En 1995, il annonce son retrait de la vie politique après 47 ans en tant que député de la Gironde, dont 16 ans au « perchoir ». À l’initiative du Bureau, le 12 novembre 1996, Philippe Séguin, Président de l’Assemblée nationale, proclame Jacques Chaban-Delmas Président d’honneur. « Ces fonctions, il les a marquées de la forte empreinte de sa personnalité. Il les a exercées pleinement, jusqu’à littéralement les incarner » dira Philippe Séguin, en lui remettant cet honneur qui n’avait été accordé qu’à Édouard Herriot avant lui.

Jacques Chaban-Delmas s’éteint le 10 novembre 2000 à son domicile à Paris.

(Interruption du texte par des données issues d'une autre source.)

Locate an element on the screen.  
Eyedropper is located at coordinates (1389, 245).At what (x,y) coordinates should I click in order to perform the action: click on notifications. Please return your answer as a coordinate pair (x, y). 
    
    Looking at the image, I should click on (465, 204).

Raymond Forni, Président de l’Assemblée nationale, déclare lors de l’apposition d’une plaque à son nom dans l’hémicycle « Le nom de Jacques Chaban-Delmas évoque immédiatement les mots de résistance, conviction, courage, fidélité. Jacques Chaban-Delmas, c'est un peu de la France qui part aujourd'hui. C'est pour moi le plus grand Président de l'Assemblée nationale que nous ayons eu ».

Voir sa fiche biographique

Voir son discours du 16 septembre 1969 sur la "Nouvelle Société"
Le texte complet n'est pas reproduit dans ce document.